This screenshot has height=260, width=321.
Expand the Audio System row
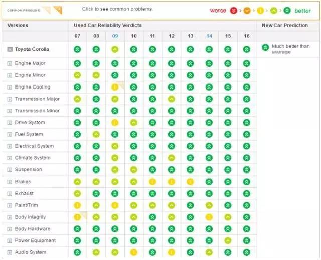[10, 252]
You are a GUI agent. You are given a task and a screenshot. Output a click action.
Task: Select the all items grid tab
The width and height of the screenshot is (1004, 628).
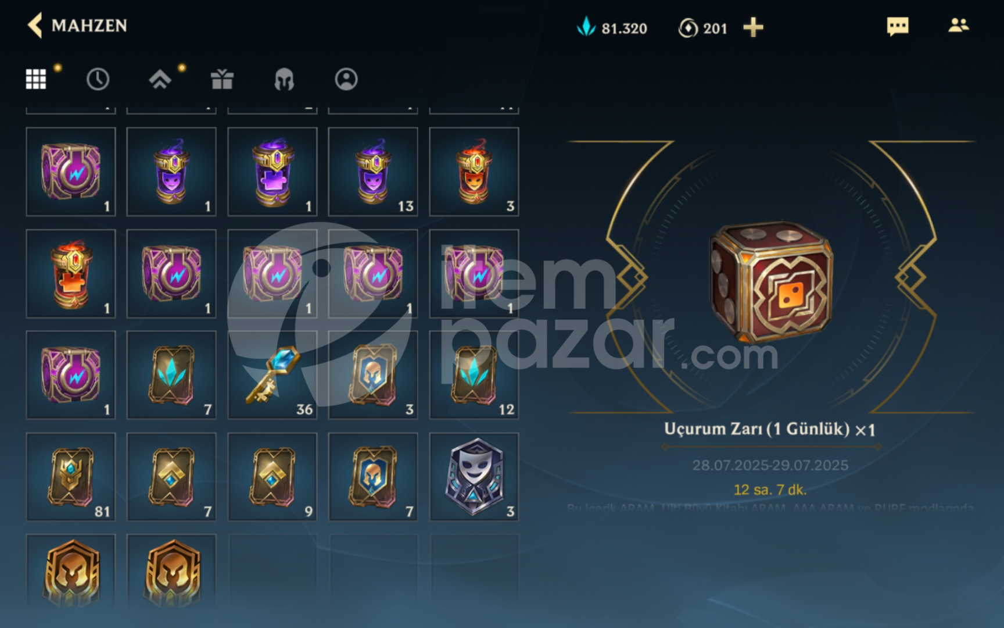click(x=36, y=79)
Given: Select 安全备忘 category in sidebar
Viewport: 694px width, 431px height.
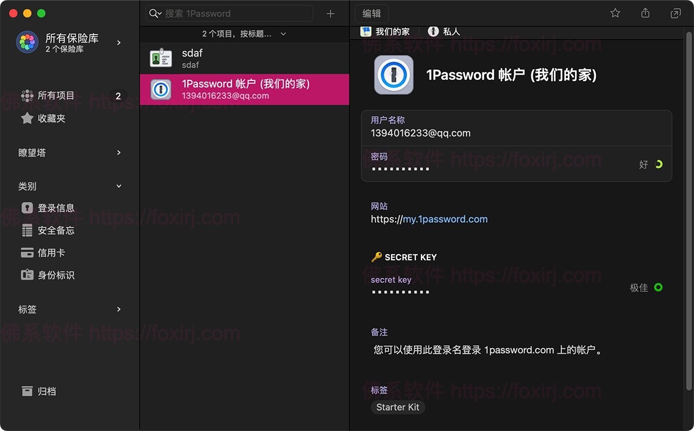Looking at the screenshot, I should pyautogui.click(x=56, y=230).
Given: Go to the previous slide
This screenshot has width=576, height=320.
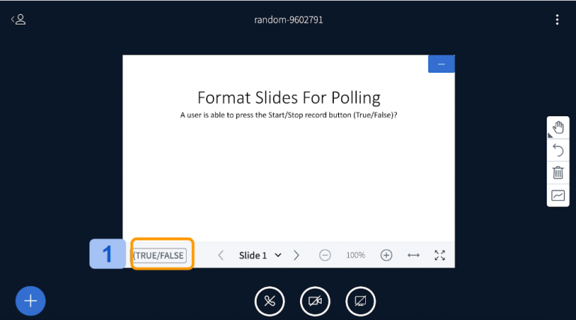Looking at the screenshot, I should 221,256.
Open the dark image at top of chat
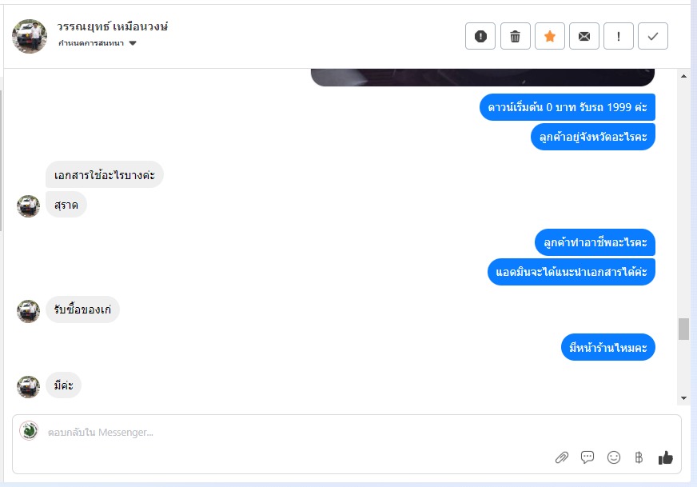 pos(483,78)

...

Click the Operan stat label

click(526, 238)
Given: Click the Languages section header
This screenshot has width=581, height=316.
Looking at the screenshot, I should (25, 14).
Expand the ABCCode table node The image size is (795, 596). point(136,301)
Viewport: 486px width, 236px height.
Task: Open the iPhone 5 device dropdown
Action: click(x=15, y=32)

WHAT IS NEEDED: Exact repeat of the material above: every line from the one with "Expand the Audio System row" through the one with "Given: Select 安全备忘 category in sidebar", endpoints included, and nothing more. No pictures.

ANSWER BOX:
Expand the Audio System row
[10, 252]
You are a GUI agent. You are given a task and a screenshot. Output a click action.
Task: Select the all items grid tab
The width and height of the screenshot is (1004, 628).
click(x=36, y=79)
Given: Select 安全备忘 category in sidebar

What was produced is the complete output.